What got you here got you here. It worked to get you here.

If you want to go somewhere different, you have to do something different.

What got you here won’t get you anywhere else but here, or some other version of here. Essentially the same place. A slightly different slice of the same pie.

So if you have a crappy job, or relationship, you have to change what you’ve been doing in your job or relationship. Or you will end up with another crappy job or relationship.

What got you in this pile of crap will land you in another one.

Start where you are and start doing something different, and you’ll end up somewhere different.

But if you start where you are and keep doing the same thing, you’ll end up in the same place. You’ll make a big circle–lots of motion, no real action–and end up back in a slightly different version of the very same story.

This is how most people live their lives. They live in cycles. They repeat patterns. They go in circles. They live the same stories over and over and over and over and over and over.

If I look at my troubles long enough, I begin to see patterns.

And if I look at the patterns long enough, I begin to see the commonality. 👋 It’s me!

What keeps us in these cycles?

We want to feel safe, and what is normal is what feels safest. Familiarity may, indeed, breed contempt but it also breeds a passive acceptance, a lethargy.

We accept what is familiar not because it is good, but because it is familiar. For most of us, the pain of the known is far more acceptable than the terror of the unknown.

So we stay put.

We find ways to cope with the pain we live in. We drink, we tune out, we go numb, we medicate and distract ourselves.

Change scares us. Moving into unknown territory scares us. We are afraid of pain, and we will almost always choose the pain we can predict over the pain we cannot predict. We don’t want to risk it.

What if it’s worse? Much worse? What if it’s terrible? What if it never ends? What if it kills us?

We don’t even know what we’re afraid of but we are afraid, and that fear keeps us pretending to be stuck.

“Progress requires unlearning.”

James Clear

Progress requires change. Progress is change. Progress is progression: going from the place you are to a new place, to a place you haven’t been.

You don’t make progress by going in circles.

My therapist reminds me that what helped me survive and even thrive worked for me, in the past. The coping mechanisms allowed me to cope. The survival strategies helped me survive. The ways that I interacted, covered, behaved, the attitudes I adopted, the habits I acquired: they worked and kept me alive, kept me moving, helped me, in some degree, to succeed.

But what helped me in the past will not help me in the future unless my goal is to keep repeating the past.

It isn’t.

In order to make progress–to move out of the stories I’ve been living, and into a new story–I have to unlearn the things that kept me safe and alive in the old stories. I have to unlearn those habits, let go of those beliefs, release those behaviors and learn new ways of thinking, doing, and being.

That is scary shit. It is tough to let go of what has kept you alive and functioning in the world. It is tough to identify the behaviors and beliefs. It can be so tough to see the patterns when we’re in them.

But we can do it. It starts simple.
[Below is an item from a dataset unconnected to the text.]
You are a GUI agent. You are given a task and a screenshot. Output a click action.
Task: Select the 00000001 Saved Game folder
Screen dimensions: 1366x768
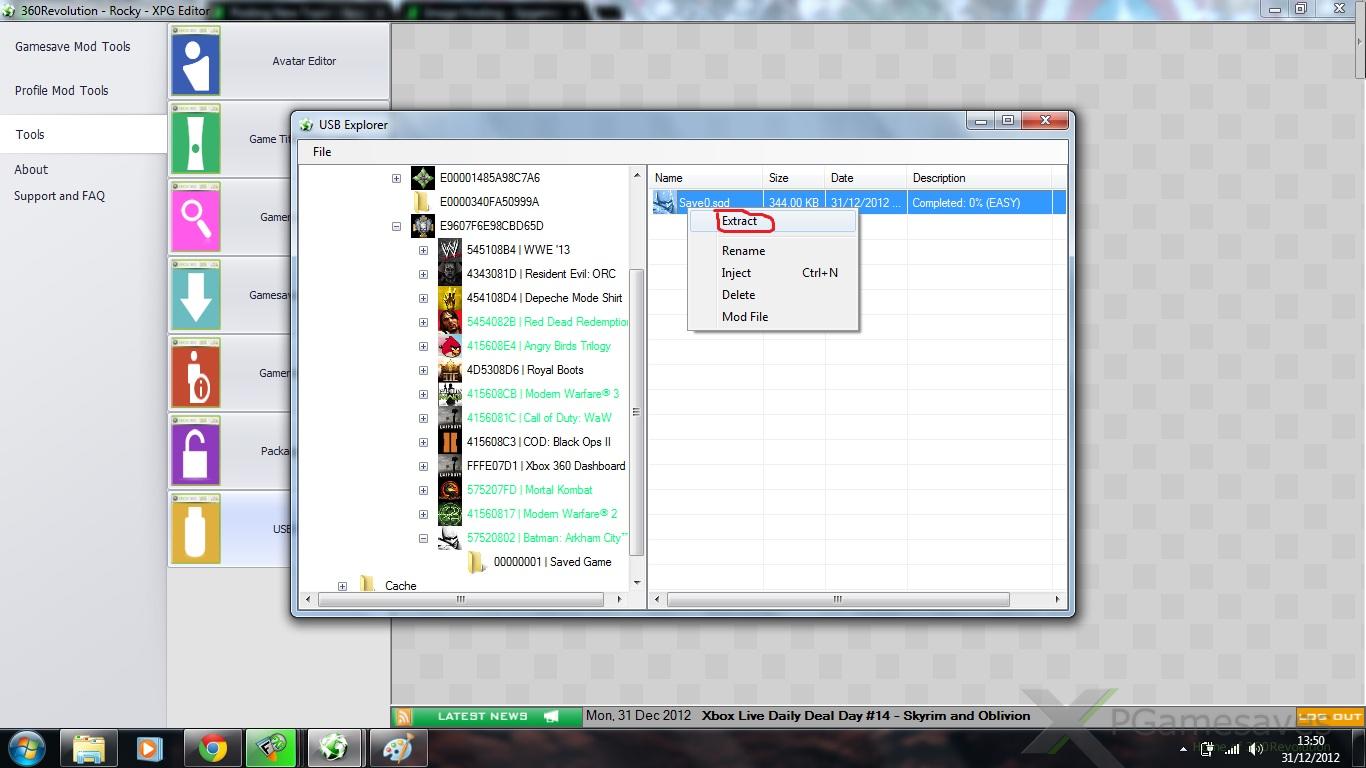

It has to.

We start by desiring something better, something more.

We start by letting the dissatisfaction well up in us.

We have to start there: with desire, which means not being content with the way things are right now. Desire is the longing for change, for something different. It is risky to feel desire, to let yourself feel it, because it is an acknowledgement of your dissatisfaction, your lack of fulfillment. It is an absence of happiness.

But that isn’t a bad thing. Being unhappy isn’t a bad thing.

Desire–fueled by dissatisfaction or pain–is what drives us to new and better ways of being, what carries us out of the familiar ruts and onto new roads.

Desire motivates us to change. Desire gives us enough hope to risk the change.

Desire moves us emotionally, so we grow brave enough to change, to unlearn, to let go of the familiar. Desire leads us to the point of enormous opportunity.

When we step out of an old story, we stand on the brink of a new world every time. It’s a blank page. The less writing we transfer from the old story to the new one, the more opportunity there is for wonderful new things to happen.